La central électrique

La Centrale Montemartini a été la première centrale électrique publique de Rome, construite au début des années 1900 sur la Via Ostiense entre les Mercati Generali (les halles) et la rive gauche du Tibre.

Son histoire va de pair avec celle de l'Azienda Elettrica Municipale (Compagnie municipale d'électricité), aujourd'hui connue sous le nom d'Acea, qui a été fondée en 1909, à la suite d'un référendum au cours duquel les citoyens de Rome ont donné leur accord à la municipalisation des services publics.

La centrale a été inaugurée en 1912 sur ordre du maire Ernesto Nathan (1845-1921) et, déjà l'année suivante, elle prit ce nom en mémoire du conseiller pour la technologie, le professeur Giovanni Montemartini, décédé lors d'une réunion du Conseil municipal.

La zone choisie pour la construction de la centrale électrique est située sur un terrain entre la Via Ostiense et les rives du Tibre, donc propice à un approvisionnement continu en eau, nécessaire au fonctionnement des machines. De plus elle était facilement accessible par chemin de fer et par route et elle se trouvait à l'extérieur des murs de la ville n'étant ainsi pas soumise aux taxes sur les carburants.

A l'intérieur de l'usine, il y avait des turbines à vapeur (non prévues dans le projet initial) avec les chaudières correspondantes, et des moteurs diesel, tous fournis par la société Franco Tosi de Legnano.

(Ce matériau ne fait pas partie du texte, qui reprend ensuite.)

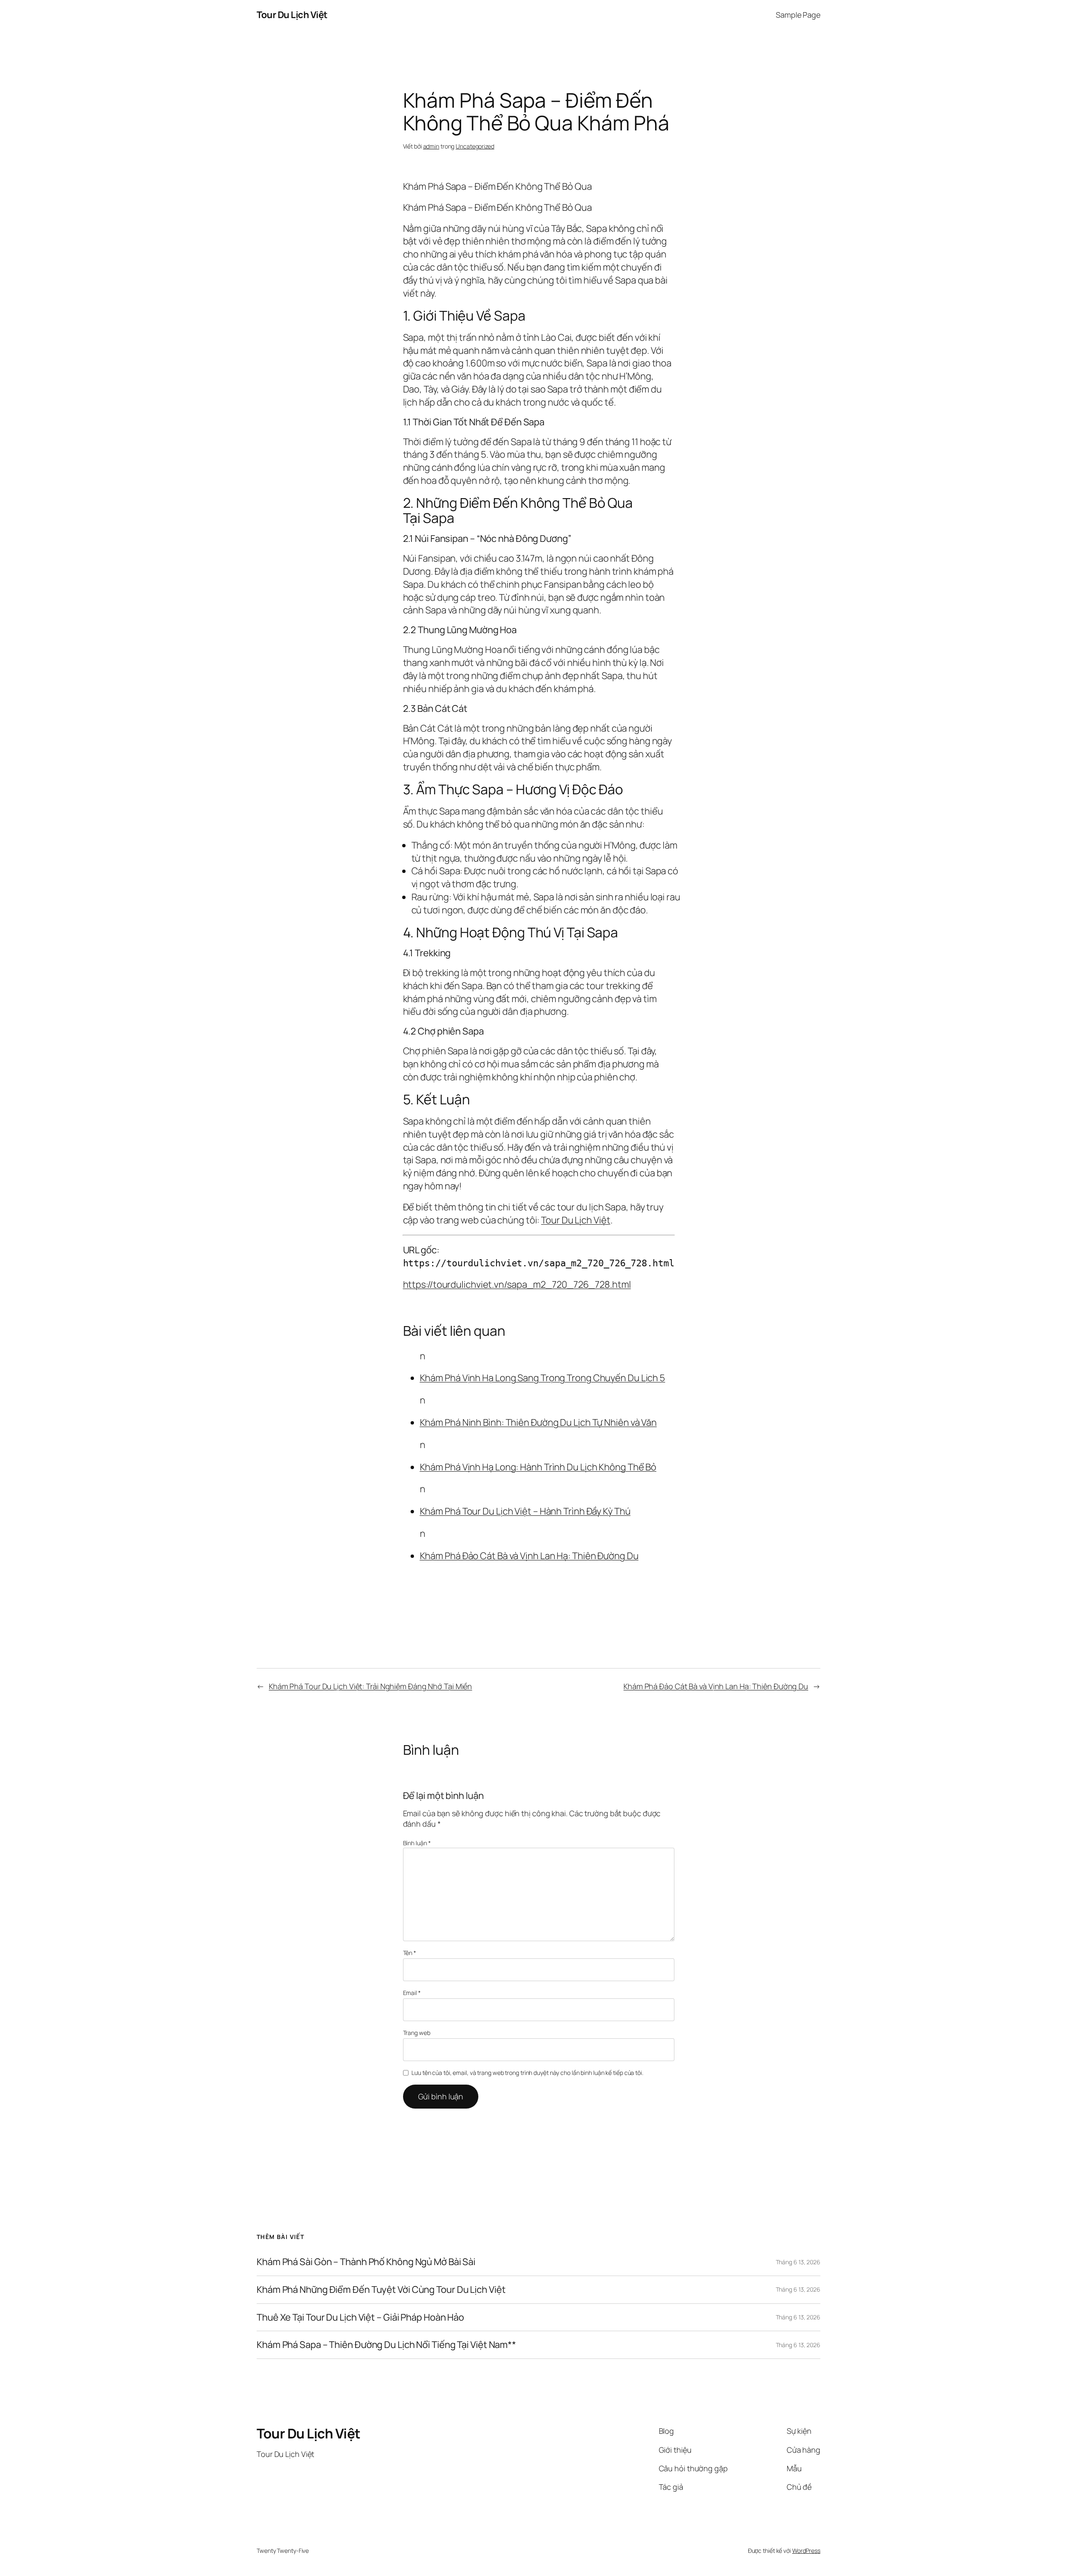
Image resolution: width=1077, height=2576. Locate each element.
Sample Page (798, 15)
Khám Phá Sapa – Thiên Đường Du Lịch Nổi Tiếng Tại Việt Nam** (386, 2345)
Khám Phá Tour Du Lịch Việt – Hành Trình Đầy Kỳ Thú (525, 1511)
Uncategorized (475, 146)
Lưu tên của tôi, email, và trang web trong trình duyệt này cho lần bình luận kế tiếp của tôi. (527, 2073)
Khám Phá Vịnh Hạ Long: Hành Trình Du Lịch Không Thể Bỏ (538, 1467)
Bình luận (417, 1843)
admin (431, 146)
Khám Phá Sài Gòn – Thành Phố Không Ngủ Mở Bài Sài (366, 2262)
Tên (409, 1953)
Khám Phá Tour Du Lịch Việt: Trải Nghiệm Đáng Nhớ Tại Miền (370, 1686)
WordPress (806, 2551)
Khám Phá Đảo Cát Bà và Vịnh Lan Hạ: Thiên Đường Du (529, 1555)
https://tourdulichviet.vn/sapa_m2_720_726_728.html (517, 1284)
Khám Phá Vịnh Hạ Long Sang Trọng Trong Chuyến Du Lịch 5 (543, 1378)
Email (412, 1993)
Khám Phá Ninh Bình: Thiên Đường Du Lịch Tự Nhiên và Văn (538, 1422)
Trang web (416, 2033)
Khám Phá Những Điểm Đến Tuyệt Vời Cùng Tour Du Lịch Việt (381, 2289)
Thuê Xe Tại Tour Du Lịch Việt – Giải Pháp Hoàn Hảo (360, 2317)
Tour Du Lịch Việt (292, 14)
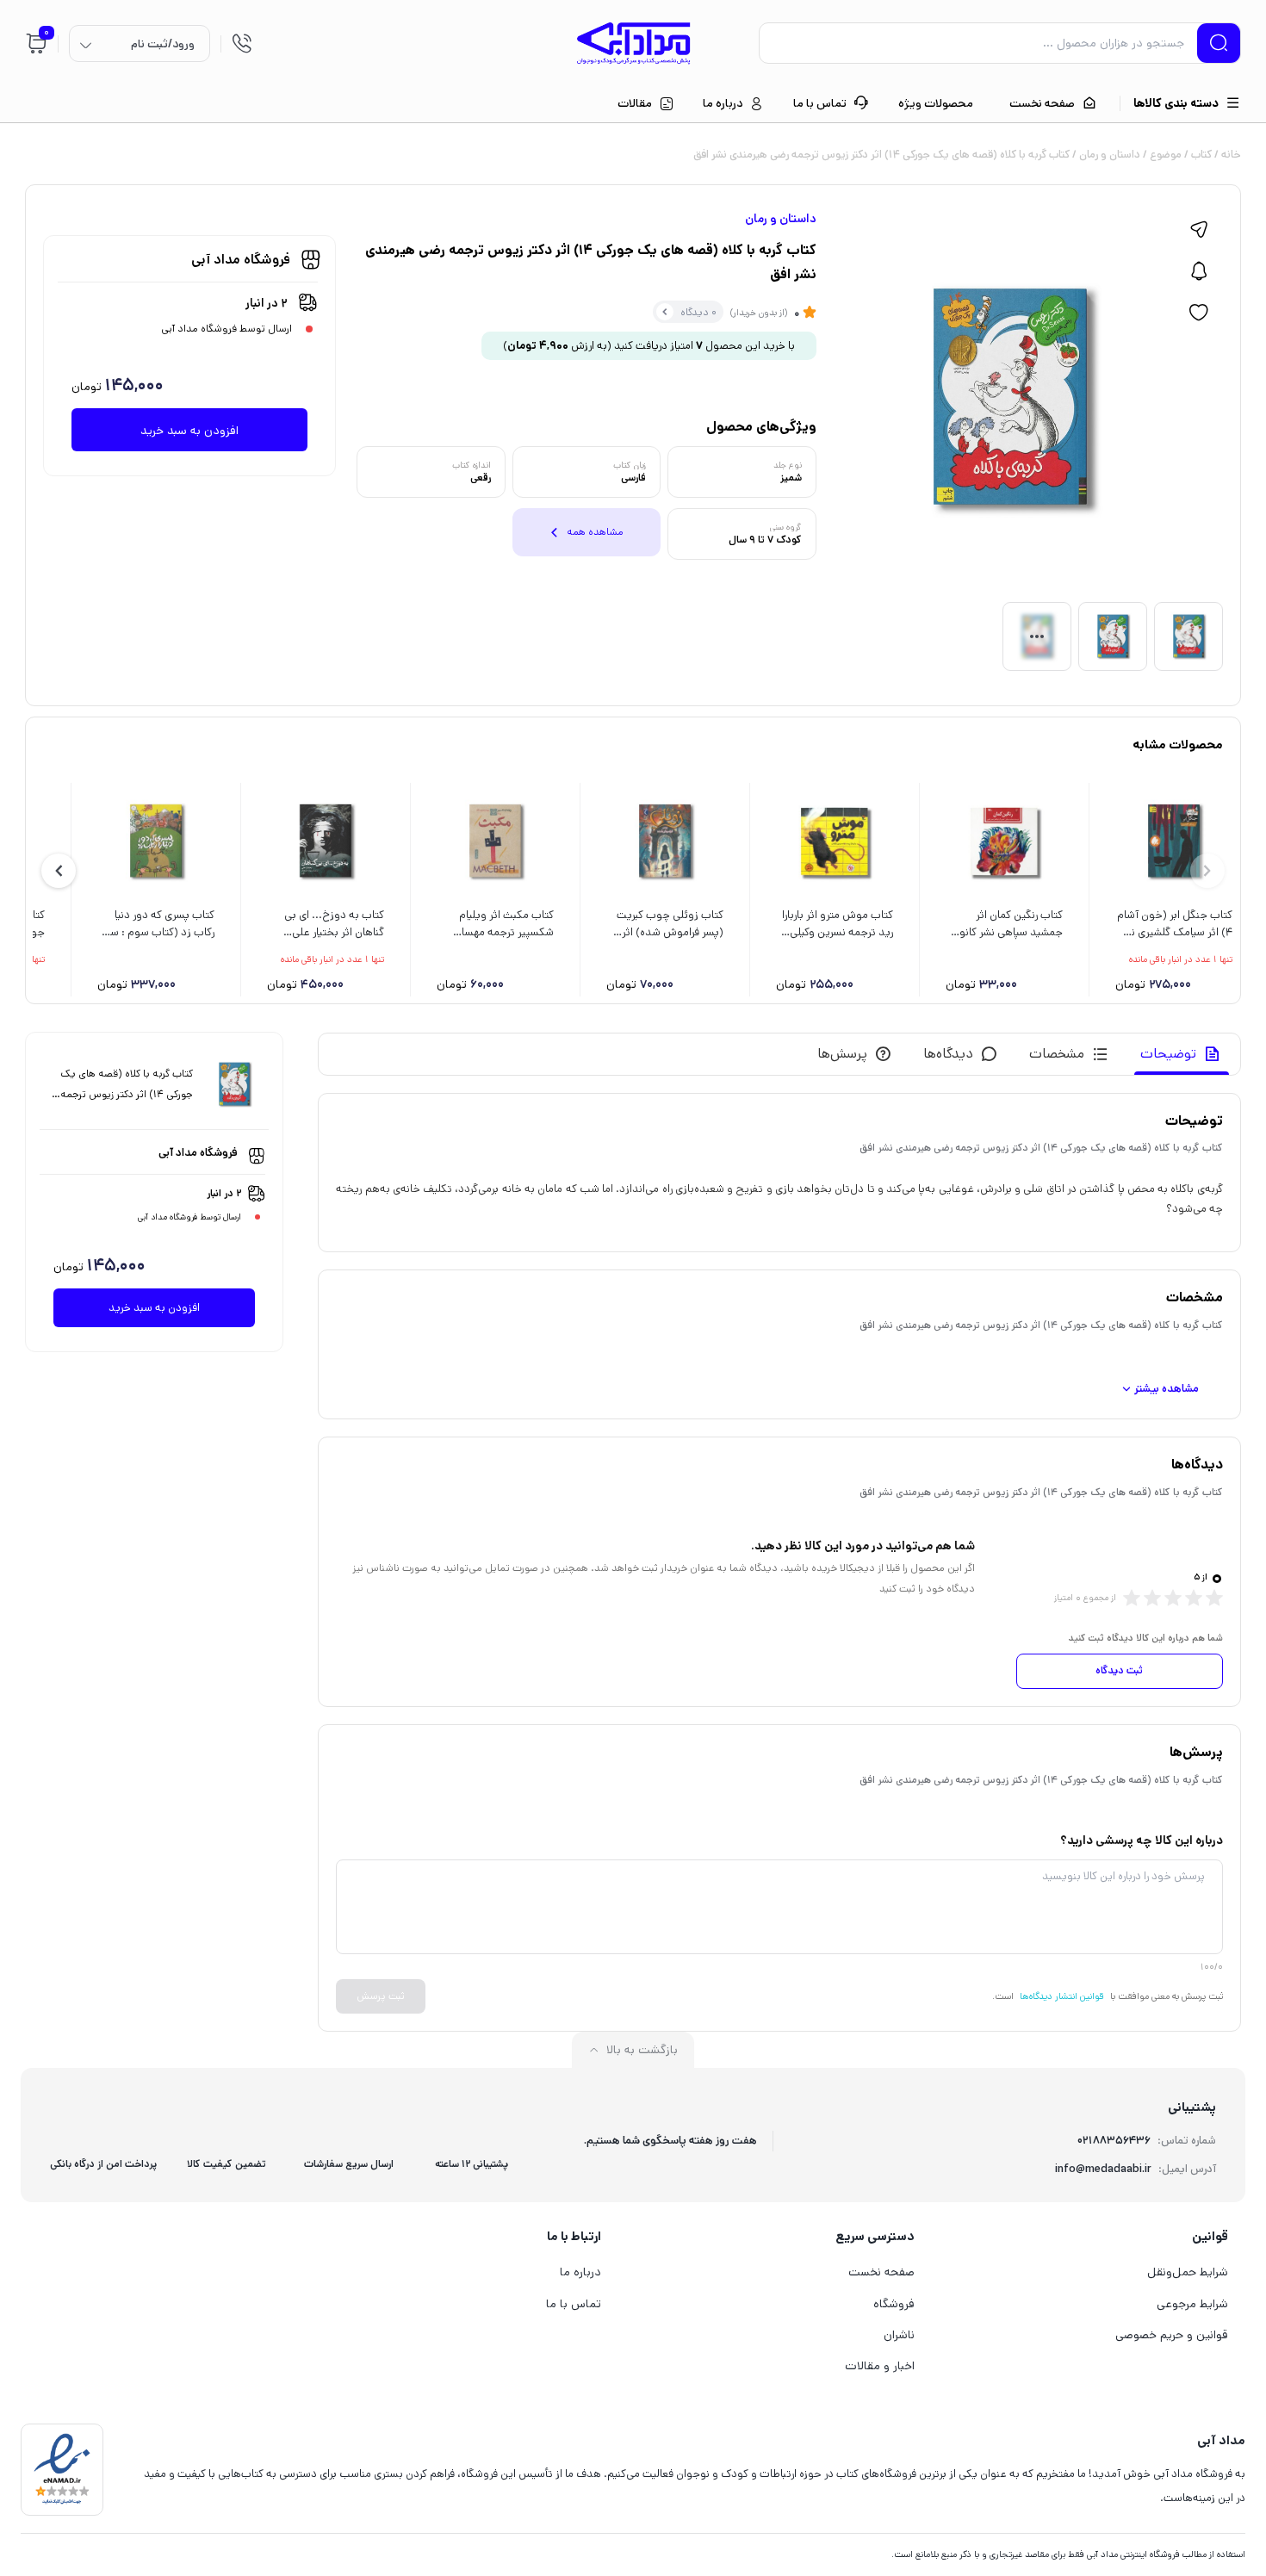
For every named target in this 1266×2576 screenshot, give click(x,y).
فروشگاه (894, 2303)
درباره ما (580, 2272)
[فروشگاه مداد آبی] (633, 43)
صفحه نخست (881, 2272)
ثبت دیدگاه (1119, 1670)
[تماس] (242, 43)
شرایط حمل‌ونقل (1187, 2272)
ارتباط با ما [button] (574, 2236)
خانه (1231, 154)
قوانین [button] (1210, 2236)
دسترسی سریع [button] (875, 2236)
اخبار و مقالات (880, 2365)
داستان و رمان (1109, 154)
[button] (58, 870)
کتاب (1201, 154)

Le système de production mixte permettait de répondre de manière adéquate aux différents besoins de la demande d'électricité de la ville: les turbines garantissaient un service continu; les diesels étaient mis en marche aux heures de pointe de la consommation.

Au début des années 1930, la salle des machines fut entièrement rénovée; le 21 avril 1933, deux nouveaux moteurs diesel Tosi de 7500 hp de puissance furent inaugurés, remplaçant les précédents de moindre puissance.

À la fin des années 30, de nouveaux travaux ont été entamés: les préparatifs de l'Exposition universelle de Rome en 1942 battaient leur plein, et il fallait donc prévoir la consommation électrique de la zone d'exposition qui se construisait au sud de la capitale. Il a donc été décidé d'installer une nouvelle turbine à vapeur capable de développer une puissance de 20.000 Kw, équipée de deux chaudières Tosi-Steinmüller à 45 atm, pour laquelle il a fallu construire une nouvelle chaufferie sur le site de la chaufferie n. 1.

Pendant la guerre, l'usine a échappé aux bombardements alliés et a été la seule sur laquelle la ville a pu compter dans la période qui a suivi immédiatement la libération.

N'étant plus productive et économiquement adéquate, la centrale a été mise hors service au milieu des années 60. Certaines zones du complexe ont été utilisées comme entrepôts, d'autres ont été abandonnées. L'hypothèse d'une démolition complète a également été avancée. Heureusement, à la fin des années 1980, la direction de ACEA décida d'entamer une rénovation complète de l'usine historique: la salle des machines et la nouvelle chaufferie, avec les pièces correspondantes en dessous, ont été transformées en un centre d'art et un centre multimédia, tandis que les autres pièces sont devenues des bureaux, des laboratoires et des entrepôts.